By 2021, Raye had landed her highest-charting single as a lead artist. Written with David Guetta and Joel Corry, 'Bed' is stupidly catchy EDM. ‘The song was huge. It was one of my “biggest moments”,’ she says. Fittingly, in the video, she plays a manufactured clone, churned out of a factory conveyor belt. ‘I’m playing this, you know, “hot girl”, hair done, smiling... meanwhile, I’m in recovery, I’m straight back to work, so I can’t actually process any of the stuff I’d been going through. I fell straight back into the old habits and cycles I was trying to break.’

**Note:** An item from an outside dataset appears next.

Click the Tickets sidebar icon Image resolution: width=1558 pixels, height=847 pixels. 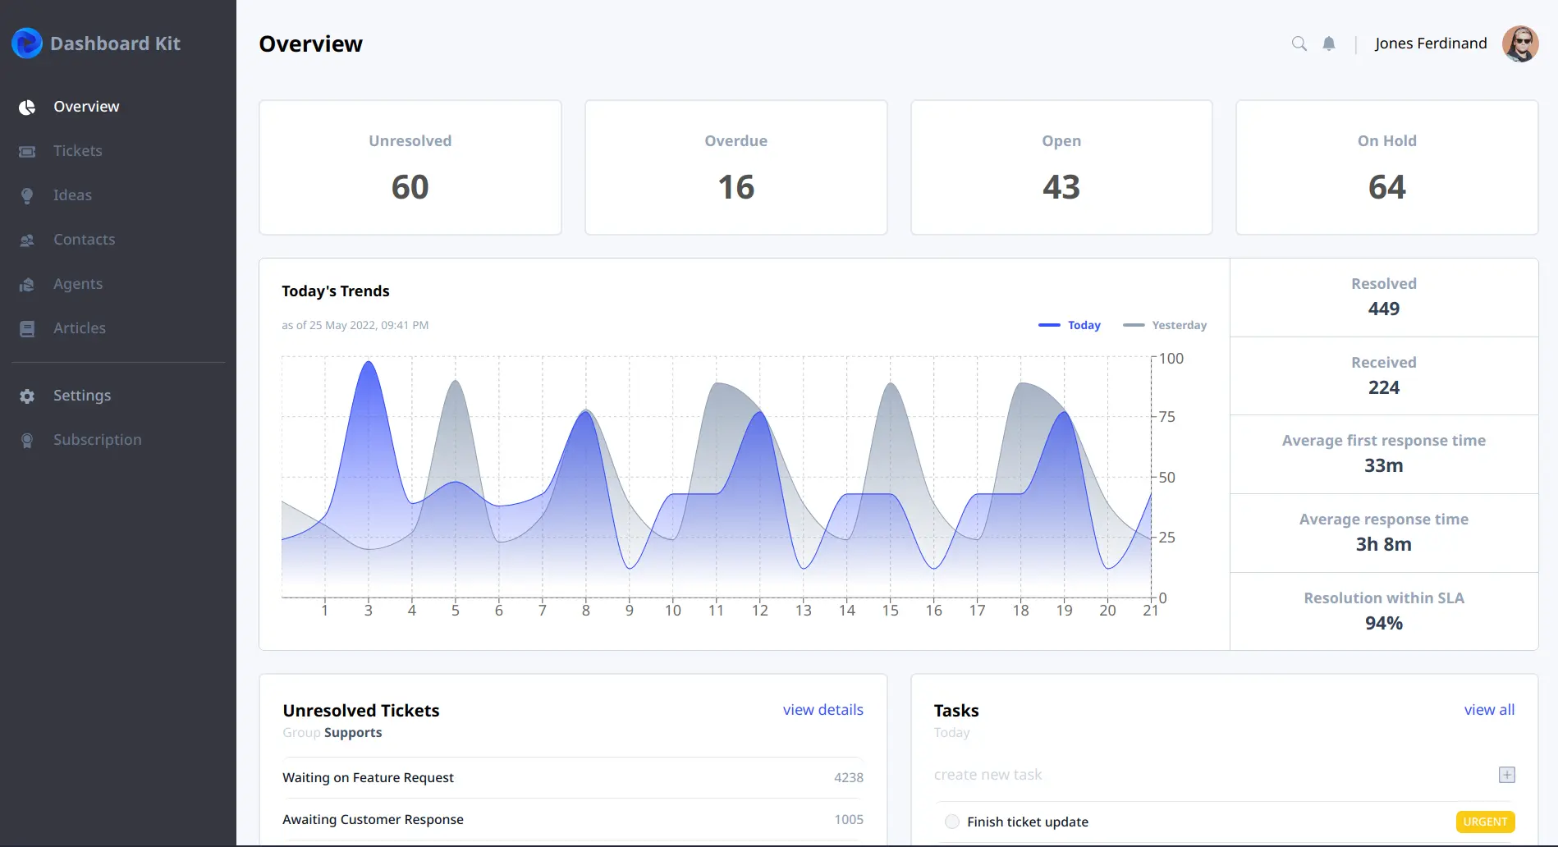27,151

Luckily, after her tweets went viral, Raye was able to part ways with Polydor without the threat of lawyers. They released her from her contract, ending a drawn-out battle she’d been struggling with since ‘the second [she] put pen to paper’. What followed was a period of slowing down, going sober and reconnecting with the loved ones she’d been avoiding. Somewhere along the way, the music Raye had been putting out had become so far removed from her genuine feelings that when she finally got the opportunity to release work as a solo artist, she first had to rediscover who exactly that artist was. ‘The industry will say whatever it needs to say to get you to do what they want you to do. The manipulation behind closed doors is insane. I knew that was never my identity, but I was left with a lot of figuring out what was. Who am I, what do I wanna do, what do I wanna say?’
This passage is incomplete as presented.